A feminized, revisionist falsehood.
The rib comes from Mesopotamian lore, in which a god was cursed by a goddess.
Imagine that.
1. I wish first to note that the interpretation, so far as I recall, either is from St. Augustine or St. Thomas Aquinas. I could be in error about this, but I don't think that it's a modern interpretation. I am reasonably sure that it's late medieval at the very latest.
2. I think it's utterly wrong to try to interpret the scriptural texts in terms of (false) pagan mythologies. Whatever Moses intended in writing the Torah, he wrote truly.
3. Furthermore, as St. Augustine himself insists, in interpreting the Bible, we should have before our eyes, at all times, the two great commandments of Jesus, and this should be our hermeneutical (intepretative) lens when we read it, always keeping firmly before our minds eye that the reading of the Scriptures should bring us to a greater love for God and neighbor.

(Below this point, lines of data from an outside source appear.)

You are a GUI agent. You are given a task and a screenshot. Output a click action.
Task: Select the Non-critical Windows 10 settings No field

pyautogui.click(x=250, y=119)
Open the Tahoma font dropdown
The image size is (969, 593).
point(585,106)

In light of 2, we should set the story of woman's production in the greater context of chapters 1 and 2 of Genesis. In the first place, against your view that woman is an evil and curse for man, we should note Genesis 1:26-31: the creation of the human race, and its division into male and female, marks a kind of "high point" for the creation of the sensible cosmos, and God recognizes in His work, and in this primordial division of humanity into man and woman, that His works are good.
We may view Genesis 2 as a kind of exposition and continuation of these verses. Why does God produce the woman from the side of the man?

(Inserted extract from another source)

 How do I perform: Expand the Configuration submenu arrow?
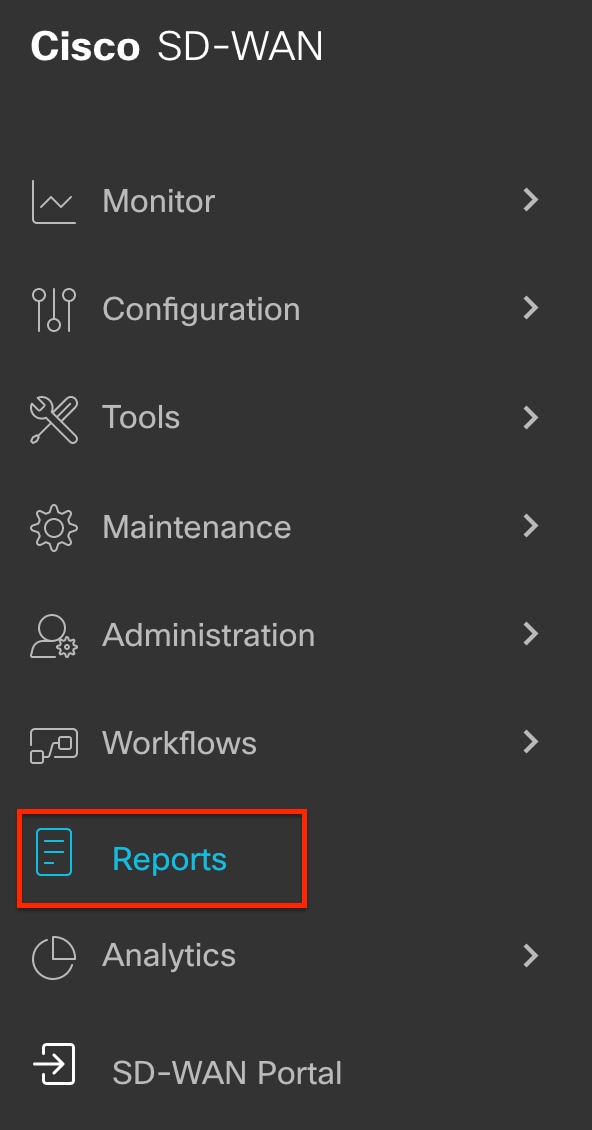(x=531, y=308)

Because He recognizes that it is not good for man to be alone. This may be taken in two senses:
A. Man has a natural ordering to communion with other persons. As Aristotle notes, man is a political animal. He has a natural "openness" to friendship, a natural openness which perfectly is realized in Heaven, wherein the saints enjoy a most perfect friendship with God and with each other...and most hindered in Hell...the damned, though in the presence of Satan and each other, are utterly isolated, affectively speaking, from everyone else. There is no possibility of love, no possibility of friendship in Hell.
A corollary to this: virtue and charity unite; sin and vice isolate.

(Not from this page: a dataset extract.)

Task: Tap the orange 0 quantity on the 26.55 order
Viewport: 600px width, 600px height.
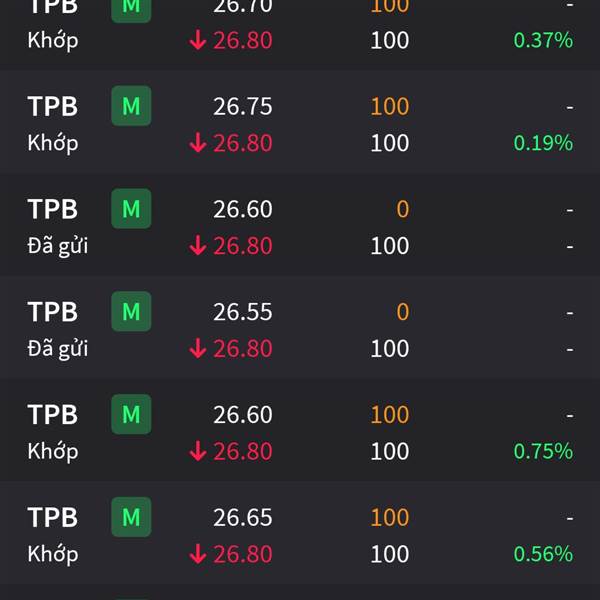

At any rate, man has a natural openness to friendship...God recognizes that Adam stands in need of
friendship. He satisfies this need, naturally speaking, by producing a woman from his side. [Again, the natural friendship enjoyed among men should be seen as a kind of prefigurement of the most perfect friendship enjoyed by the saints in Heaven.]
B. It is not good that man should alone constitute the whole of the human race, i.e., that there should be no women. It is good that the human race should be divided into both men and women. Why? Because male and female are mutually complementary to each other.
To my mind, these comments have considerable import for marriage.